The present proposal is going to be getting explicit solutions for 1+1 dimensional negative order soliton equations through reverse finite dimensional Neumann type systems; to realize this target, we do research mainly about the scientific problems: (1) the integrable characteristics associated with negative order soliton equations, such as the bi-Hamiltonian structures, the infinite conservation laws and the Lax compatibility; (2) the Neumann type integrable reduction of negative order soliton equations on the symplectic submanifold separating the temporal and spatial variables; (3) specifying the finite dimensional invariant subspace of 1+1 dimensional negative order flows, and establishing the direct relationship between the finite-gap potential and the reverse Neumann potential; (4) constructing the Abel-Jacobi variable to straighten out 1+1 dimensional negative order flows on the Jacobian of Riemann surface that signifies the integrable structure in the sense of Liouville-Arnold; (5) and finally, based on the theory of algebraic curves and complex analysis, writing down the Riemann theta function representation of finite-gap potential by means of the Jacobi inversion to display the quasi-periodic behavior of negative order soliton equations.
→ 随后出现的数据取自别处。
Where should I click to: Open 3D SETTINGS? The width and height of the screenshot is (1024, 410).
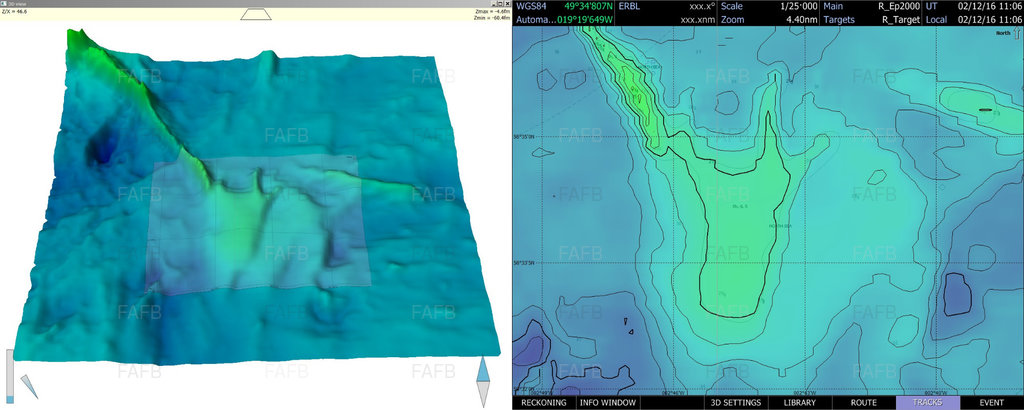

Summing up, the proposed investigation would enrich the content of finite dimensional integrable systems together with its mathematical theory, and then further develop the theory of finite dimensional integralbe reduction for the infinite dimensional integrable system,as well as facilitate the application of reverse Neumann type system for getting solutions to 1+1 dimensional negative order soliton equations.